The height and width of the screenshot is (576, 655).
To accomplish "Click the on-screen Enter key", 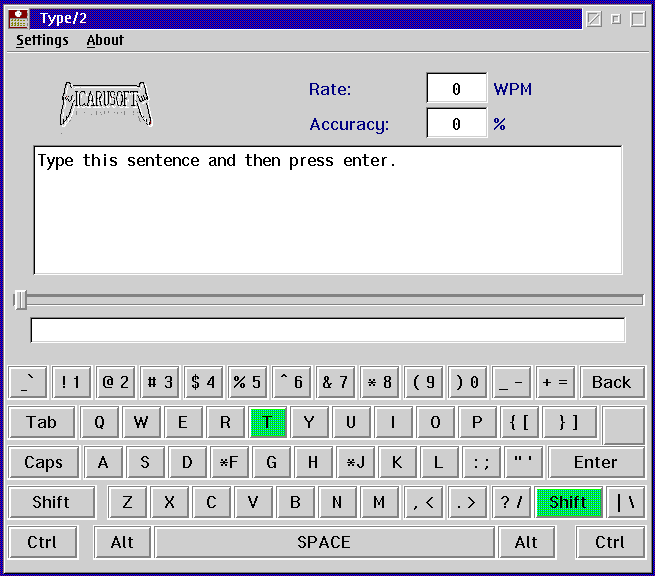I will click(595, 462).
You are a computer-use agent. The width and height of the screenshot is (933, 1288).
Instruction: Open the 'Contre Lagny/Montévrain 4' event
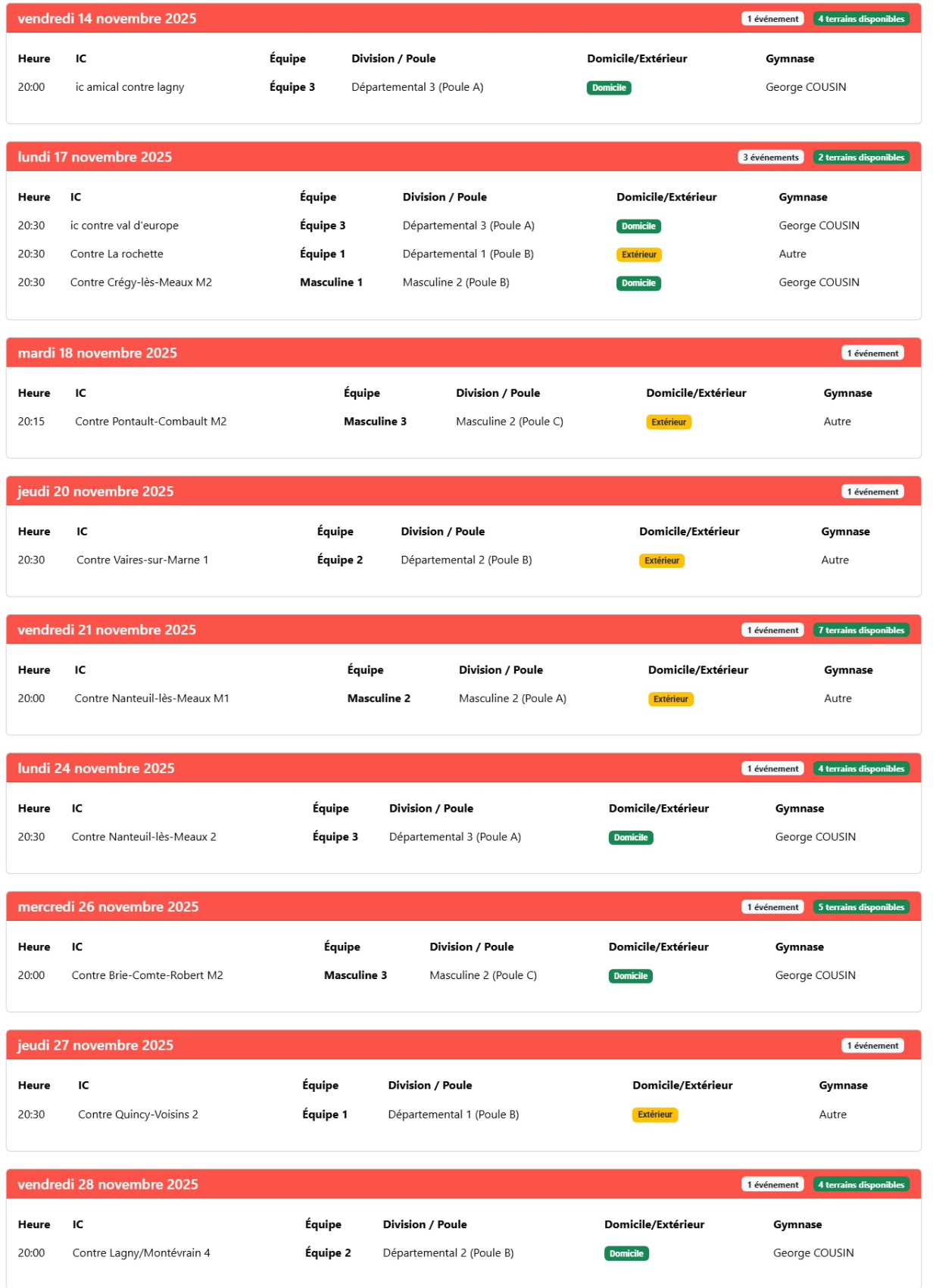tap(142, 1253)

***

_What to do_
Convert the records, starting at the line containing "You are a computer-use" and ending at the end of the records, into a two-column CSV with columns named text and answer. Give one row per record, put each value in a single quoted field with line breaks replaced by spaces, and leave the pictures out.

_The output_
text,answer
"You are a computer-use agent. The width and height of the screenshot is (933, 1288). Instruction: Open the 'Contre Lagny/Montévrain 4' event","tap(142, 1253)"